--- Source information Enclosed Below ---

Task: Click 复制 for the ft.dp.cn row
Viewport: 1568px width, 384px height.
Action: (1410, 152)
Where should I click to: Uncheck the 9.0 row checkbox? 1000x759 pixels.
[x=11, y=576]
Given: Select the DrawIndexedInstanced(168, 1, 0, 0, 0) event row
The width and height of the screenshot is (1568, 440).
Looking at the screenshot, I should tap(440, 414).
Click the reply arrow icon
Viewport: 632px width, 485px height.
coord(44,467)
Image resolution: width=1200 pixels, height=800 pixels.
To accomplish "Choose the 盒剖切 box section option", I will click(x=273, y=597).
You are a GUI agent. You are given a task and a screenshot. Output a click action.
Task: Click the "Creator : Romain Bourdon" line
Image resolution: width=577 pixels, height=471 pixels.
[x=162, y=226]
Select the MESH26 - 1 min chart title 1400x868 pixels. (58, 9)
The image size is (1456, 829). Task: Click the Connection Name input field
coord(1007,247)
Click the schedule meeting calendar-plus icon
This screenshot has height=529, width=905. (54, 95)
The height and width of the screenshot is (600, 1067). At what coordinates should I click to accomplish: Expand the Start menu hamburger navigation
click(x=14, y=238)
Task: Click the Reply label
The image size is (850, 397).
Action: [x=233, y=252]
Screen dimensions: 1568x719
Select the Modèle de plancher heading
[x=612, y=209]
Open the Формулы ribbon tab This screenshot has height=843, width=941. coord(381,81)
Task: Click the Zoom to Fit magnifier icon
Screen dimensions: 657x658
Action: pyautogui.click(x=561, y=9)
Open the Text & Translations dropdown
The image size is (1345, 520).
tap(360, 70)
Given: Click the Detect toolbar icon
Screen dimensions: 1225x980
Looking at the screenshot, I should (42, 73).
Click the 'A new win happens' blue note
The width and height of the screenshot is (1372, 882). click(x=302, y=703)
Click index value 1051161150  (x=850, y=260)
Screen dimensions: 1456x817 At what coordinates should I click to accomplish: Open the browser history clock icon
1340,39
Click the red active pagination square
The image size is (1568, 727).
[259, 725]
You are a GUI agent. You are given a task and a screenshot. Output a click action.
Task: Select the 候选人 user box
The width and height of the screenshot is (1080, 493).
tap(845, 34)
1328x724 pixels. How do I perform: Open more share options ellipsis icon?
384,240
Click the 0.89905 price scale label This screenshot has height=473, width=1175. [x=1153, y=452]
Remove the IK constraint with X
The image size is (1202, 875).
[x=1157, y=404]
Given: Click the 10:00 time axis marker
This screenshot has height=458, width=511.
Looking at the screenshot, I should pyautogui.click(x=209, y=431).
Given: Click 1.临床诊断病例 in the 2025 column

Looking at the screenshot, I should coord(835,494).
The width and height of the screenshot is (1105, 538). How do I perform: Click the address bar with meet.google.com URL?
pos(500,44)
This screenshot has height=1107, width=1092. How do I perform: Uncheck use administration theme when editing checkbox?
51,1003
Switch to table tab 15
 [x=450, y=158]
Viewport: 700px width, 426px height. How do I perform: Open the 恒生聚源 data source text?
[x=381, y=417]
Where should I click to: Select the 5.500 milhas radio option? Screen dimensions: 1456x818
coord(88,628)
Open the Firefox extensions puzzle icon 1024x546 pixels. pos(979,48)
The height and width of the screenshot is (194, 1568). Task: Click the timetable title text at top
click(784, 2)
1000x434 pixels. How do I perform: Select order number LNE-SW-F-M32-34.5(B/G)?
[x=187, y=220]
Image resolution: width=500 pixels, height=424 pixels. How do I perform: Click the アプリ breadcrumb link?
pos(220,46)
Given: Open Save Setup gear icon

--- End of Enclosed Source information ---

Word for word, retype each record.

### Solution for this exercise
Task: Click 复制 for the ft.dp.cn row
Viewport: 1568px width, 384px height.
Action: (1410, 152)
Where should I click to: Uncheck the 9.0 row checkbox? 1000x759 pixels.
[x=11, y=576]
Given: Select the DrawIndexedInstanced(168, 1, 0, 0, 0) event row
The width and height of the screenshot is (1568, 440).
Looking at the screenshot, I should tap(440, 414).
Click the reply arrow icon
Viewport: 632px width, 485px height.
coord(44,467)
Image resolution: width=1200 pixels, height=800 pixels.
To accomplish "Choose the 盒剖切 box section option", I will click(x=273, y=597).
You are a GUI agent. You are given a task and a screenshot. Output a click action.
Task: Click the "Creator : Romain Bourdon" line
Image resolution: width=577 pixels, height=471 pixels.
[x=162, y=226]
Select the MESH26 - 1 min chart title 1400x868 pixels. (58, 9)
The image size is (1456, 829). Task: Click the Connection Name input field
coord(1007,247)
Click the schedule meeting calendar-plus icon
This screenshot has height=529, width=905. (54, 95)
The height and width of the screenshot is (600, 1067). At what coordinates should I click to accomplish: Expand the Start menu hamburger navigation
click(x=14, y=238)
Task: Click the Reply label
The image size is (850, 397).
Action: [x=233, y=252]
Screen dimensions: 1568x719
Select the Modèle de plancher heading
[x=612, y=209]
Open the Формулы ribbon tab This screenshot has height=843, width=941. coord(381,81)
Task: Click the Zoom to Fit magnifier icon
Screen dimensions: 657x658
Action: pyautogui.click(x=561, y=9)
Open the Text & Translations dropdown
The image size is (1345, 520).
tap(360, 70)
Given: Click the Detect toolbar icon
Screen dimensions: 1225x980
Looking at the screenshot, I should (42, 73).
Click the 'A new win happens' blue note
The width and height of the screenshot is (1372, 882). click(x=302, y=703)
Click index value 1051161150  (x=850, y=260)
Screen dimensions: 1456x817 At what coordinates should I click to accomplish: Open the browser history clock icon
1340,39
Click the red active pagination square
The image size is (1568, 727).
[259, 725]
You are a GUI agent. You are given a task and a screenshot. Output a click action.
Task: Select the 候选人 user box
The width and height of the screenshot is (1080, 493).
tap(845, 34)
1328x724 pixels. How do I perform: Open more share options ellipsis icon?
384,240
Click the 0.89905 price scale label This screenshot has height=473, width=1175. [x=1153, y=452]
Remove the IK constraint with X
The image size is (1202, 875).
[x=1157, y=404]
Given: Click the 10:00 time axis marker
This screenshot has height=458, width=511.
Looking at the screenshot, I should pyautogui.click(x=209, y=431).
Given: Click 1.临床诊断病例 in the 2025 column

Looking at the screenshot, I should coord(835,494).
The width and height of the screenshot is (1105, 538). How do I perform: Click the address bar with meet.google.com URL?
pos(500,44)
This screenshot has height=1107, width=1092. How do I perform: Uncheck use administration theme when editing checkbox?
51,1003
Switch to table tab 15
 [x=450, y=158]
Viewport: 700px width, 426px height. How do I perform: Open the 恒生聚源 data source text?
[x=381, y=417]
Where should I click to: Select the 5.500 milhas radio option? Screen dimensions: 1456x818
coord(88,628)
Open the Firefox extensions puzzle icon 1024x546 pixels. pos(979,48)
The height and width of the screenshot is (194, 1568). Task: Click the timetable title text at top
click(784, 2)
1000x434 pixels. How do I perform: Select order number LNE-SW-F-M32-34.5(B/G)?
[x=187, y=220]
Image resolution: width=500 pixels, height=424 pixels. How do I perform: Click the アプリ breadcrumb link?
pos(220,46)
Given: Open Save Setup gear icon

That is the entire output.